Downsampling Algorithm with Fusion of Different Receptive Field Sizes in Deep Detection Methods

oleh: GU Zhenghua, LIU Gaqiong, SHAO Changbin, YU Hualong

Format: Article
Diterbitkan: Journal of Computer Engineering and Applications Beijing Co., Ltd., Science Press 2024-10-01

Deskripsi

The advantage of deep detection models primarily benefits from the feature representation ability of the backbone network, where down-sampling plays a key role in semantic integration. However, existing down-sampling approaches often ignore the global structural information of features, due to the usage of the small receptive field manner. To address this issue, this paper proposes a plug-and-play dual path down-sampling method (DPDM).
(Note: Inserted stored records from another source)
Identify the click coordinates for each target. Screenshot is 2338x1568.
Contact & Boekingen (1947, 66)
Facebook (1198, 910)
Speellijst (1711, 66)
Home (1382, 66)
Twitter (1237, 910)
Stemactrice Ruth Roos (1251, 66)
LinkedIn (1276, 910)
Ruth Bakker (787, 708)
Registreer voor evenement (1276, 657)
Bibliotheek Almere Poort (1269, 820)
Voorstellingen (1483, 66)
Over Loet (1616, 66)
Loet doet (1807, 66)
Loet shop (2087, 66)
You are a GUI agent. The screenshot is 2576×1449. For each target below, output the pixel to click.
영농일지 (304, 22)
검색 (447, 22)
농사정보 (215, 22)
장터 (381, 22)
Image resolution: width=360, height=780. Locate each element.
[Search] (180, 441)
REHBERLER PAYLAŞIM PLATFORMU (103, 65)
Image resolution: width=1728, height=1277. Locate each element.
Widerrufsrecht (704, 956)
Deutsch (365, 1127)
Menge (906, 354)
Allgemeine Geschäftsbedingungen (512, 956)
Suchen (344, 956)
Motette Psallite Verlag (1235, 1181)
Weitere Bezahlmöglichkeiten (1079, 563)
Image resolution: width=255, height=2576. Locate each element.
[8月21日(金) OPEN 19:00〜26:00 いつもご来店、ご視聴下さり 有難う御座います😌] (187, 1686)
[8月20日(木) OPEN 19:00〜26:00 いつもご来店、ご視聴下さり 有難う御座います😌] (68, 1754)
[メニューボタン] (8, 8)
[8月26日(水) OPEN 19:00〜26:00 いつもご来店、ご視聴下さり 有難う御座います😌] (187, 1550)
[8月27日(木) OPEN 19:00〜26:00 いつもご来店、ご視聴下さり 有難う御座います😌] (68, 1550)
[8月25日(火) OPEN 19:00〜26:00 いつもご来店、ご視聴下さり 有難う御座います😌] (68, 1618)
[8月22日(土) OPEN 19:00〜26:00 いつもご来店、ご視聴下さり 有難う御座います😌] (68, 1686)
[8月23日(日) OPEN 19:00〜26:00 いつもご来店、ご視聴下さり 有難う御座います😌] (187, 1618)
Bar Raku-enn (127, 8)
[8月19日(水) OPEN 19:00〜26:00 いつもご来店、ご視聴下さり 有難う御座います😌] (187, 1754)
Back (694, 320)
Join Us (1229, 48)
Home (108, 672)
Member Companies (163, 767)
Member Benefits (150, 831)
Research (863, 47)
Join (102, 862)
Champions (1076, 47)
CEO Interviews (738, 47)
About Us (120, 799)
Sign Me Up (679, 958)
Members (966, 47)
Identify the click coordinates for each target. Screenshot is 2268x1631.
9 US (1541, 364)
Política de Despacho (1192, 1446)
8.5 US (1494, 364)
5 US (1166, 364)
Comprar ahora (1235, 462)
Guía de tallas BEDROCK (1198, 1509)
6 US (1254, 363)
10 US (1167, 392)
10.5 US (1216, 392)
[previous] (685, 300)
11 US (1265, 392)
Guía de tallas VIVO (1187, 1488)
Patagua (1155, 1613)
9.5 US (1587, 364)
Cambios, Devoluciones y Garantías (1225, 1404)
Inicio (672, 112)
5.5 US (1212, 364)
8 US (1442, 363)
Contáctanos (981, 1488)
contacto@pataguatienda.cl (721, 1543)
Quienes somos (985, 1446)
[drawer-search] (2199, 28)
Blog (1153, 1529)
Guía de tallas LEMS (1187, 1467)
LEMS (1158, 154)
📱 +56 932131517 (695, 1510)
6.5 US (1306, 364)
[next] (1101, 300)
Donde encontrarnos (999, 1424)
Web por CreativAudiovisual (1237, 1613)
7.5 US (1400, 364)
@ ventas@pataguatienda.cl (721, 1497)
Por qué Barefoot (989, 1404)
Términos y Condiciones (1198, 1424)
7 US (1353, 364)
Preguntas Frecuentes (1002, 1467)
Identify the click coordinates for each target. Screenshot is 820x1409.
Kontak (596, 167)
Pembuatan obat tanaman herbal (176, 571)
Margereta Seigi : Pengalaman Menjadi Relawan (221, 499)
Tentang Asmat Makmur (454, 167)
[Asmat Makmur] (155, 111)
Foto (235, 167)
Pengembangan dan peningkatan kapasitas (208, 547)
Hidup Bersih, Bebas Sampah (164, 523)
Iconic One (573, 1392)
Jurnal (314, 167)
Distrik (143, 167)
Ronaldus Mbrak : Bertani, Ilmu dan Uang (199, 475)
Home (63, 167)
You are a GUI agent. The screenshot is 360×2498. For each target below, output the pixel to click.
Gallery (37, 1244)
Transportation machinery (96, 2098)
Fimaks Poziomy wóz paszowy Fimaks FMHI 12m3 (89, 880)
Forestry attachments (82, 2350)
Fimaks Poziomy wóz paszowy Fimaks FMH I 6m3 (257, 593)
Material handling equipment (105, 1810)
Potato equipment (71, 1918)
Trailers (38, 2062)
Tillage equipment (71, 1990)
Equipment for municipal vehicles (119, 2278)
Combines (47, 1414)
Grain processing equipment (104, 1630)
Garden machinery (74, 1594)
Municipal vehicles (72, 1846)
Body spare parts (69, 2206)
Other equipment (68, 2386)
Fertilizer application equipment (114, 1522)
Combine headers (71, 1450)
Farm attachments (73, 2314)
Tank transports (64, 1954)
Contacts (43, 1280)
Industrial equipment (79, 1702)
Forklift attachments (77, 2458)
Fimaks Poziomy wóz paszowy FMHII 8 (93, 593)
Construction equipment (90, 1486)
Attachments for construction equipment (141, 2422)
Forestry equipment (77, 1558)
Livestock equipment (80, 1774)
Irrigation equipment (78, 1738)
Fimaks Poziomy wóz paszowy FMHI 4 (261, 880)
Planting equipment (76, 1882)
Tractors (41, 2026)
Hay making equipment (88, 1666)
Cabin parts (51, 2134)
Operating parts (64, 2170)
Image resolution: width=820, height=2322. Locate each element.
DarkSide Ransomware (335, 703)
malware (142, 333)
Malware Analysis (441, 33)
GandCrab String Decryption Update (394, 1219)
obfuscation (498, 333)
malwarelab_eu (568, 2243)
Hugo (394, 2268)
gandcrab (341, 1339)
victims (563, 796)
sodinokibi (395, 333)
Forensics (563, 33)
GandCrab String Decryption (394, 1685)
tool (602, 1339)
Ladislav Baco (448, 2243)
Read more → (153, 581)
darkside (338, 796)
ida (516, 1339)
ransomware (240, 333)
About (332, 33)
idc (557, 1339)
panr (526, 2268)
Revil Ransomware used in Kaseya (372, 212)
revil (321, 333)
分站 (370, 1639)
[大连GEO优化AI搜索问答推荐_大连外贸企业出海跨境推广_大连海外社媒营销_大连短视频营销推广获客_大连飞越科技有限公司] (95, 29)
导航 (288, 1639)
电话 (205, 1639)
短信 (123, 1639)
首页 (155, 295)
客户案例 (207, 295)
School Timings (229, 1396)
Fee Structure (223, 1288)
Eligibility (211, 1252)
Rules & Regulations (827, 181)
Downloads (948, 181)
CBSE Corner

It improves the support of backbone network for subsequent detection, through an extra large receptive field branch. Built on the traditional small receptive field channel, DPDM constructs an efficient large receptive field branch to obtain the structural information of features. Inspired from spatial-to-depth operation, it can achieve the effectiveness of a large receptive field under a conventional convolution kernel setting. The dual-path operation increases diversity of features but doesn’t emphasize the coordination between both types of features. Therefore, DPDM subsequently uses channel concatenation and point-wise convolution techniques to merge the features of two paths. Taking the advanced YOLO as benchmark, experimental evaluations of three models (YOLOX, YOLOv5, YOLOv6) on different datasets demonstrate the effectiveness of this method in improving detection accuracy.